According to the December 2006 stats from M:Metrics, Yahoo! Search is currently the #2 search service on mobile phones for the US market - behind Google. It is obviously a growth market and Yahoo is bringing a lot of web functionality to its mobile property.

10. My Yahoo - last, but certainly not least, is My Yahoo. In many ways a precursor to the current crop of 'personalized start pages', My Yahoo is now taking on many of their attributes. As we noted in our March 2007 coverage of My Yahoo!'s Web 2.0 Makeover, My Yahoo! has been the company's personalized offering to its consumers since 1996. It is seen as the company's "narrowcast" option for users, while the yahoo.com frontpage is seen as the broadcast model. However over time, the two homepages will converge. Indeed the beta My Yahoo has some of the new features Yahoo introduced last year with its Ajax makeover of yahoo.com. And the look and feel is very similar between the two.
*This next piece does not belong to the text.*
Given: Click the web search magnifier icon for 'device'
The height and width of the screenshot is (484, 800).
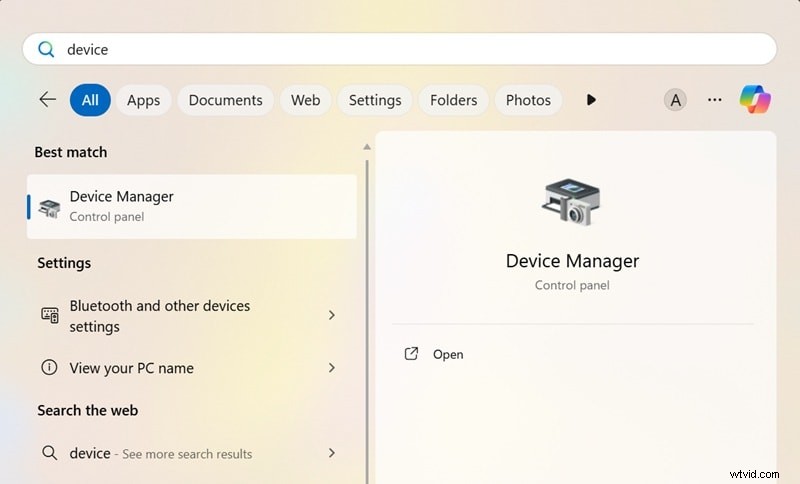Looking at the screenshot, I should (49, 453).
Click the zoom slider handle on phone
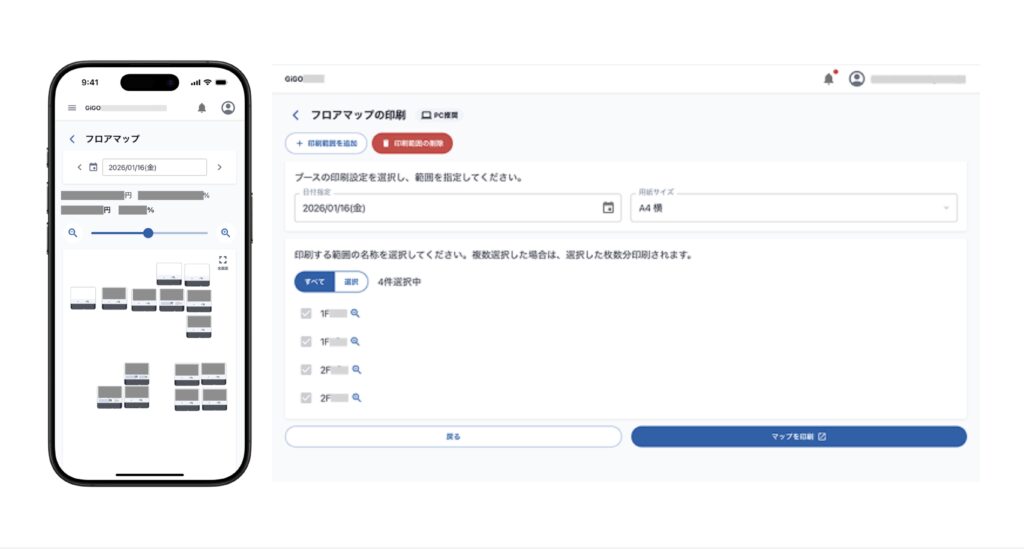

Up until the re-design in March, My Yahoo was a relatively static personalized homepage - mostly devoid of the widgets and gadgets that populate the likes of Netvibes and Live.com. However that is beginning to change, albeit very slowly compared to its startup competition.

Bonus

Yahoo Shopping just missed the Top 10, but nevertheless is has a lot of potential. Yahoo has just started to scratch the surface, with experiments like Brand Universe and Yahoo Shoposphere. The latter has a concept called 'me-commerce' and uses "Pick Lists" to let users share their stuff on the Shoposphere and Yahoo! Shopping - using email and RSS feeds. Yahoo Shopping also has an API, which is being used by companies like ShoppingPath.com, a shopping comparison service.

But there's so much more Yahoo can do with Y! Shopping - they could look to RSS and widget shopping startups to see what is happening in this domain [disclosure: I am an advisor at one such startup].

Conclusion

There were some obvious Yahoo properties that we haven't listed - for instance there was no room for Upcoming, Y! Games, Y! Finance or Y! Personals. All of those (and many more) are great services.

What do you think of this list - does it capture the best Yahoo products? What other Yahoo properties do you use, or what do you think needs improvement before you'd consider using it?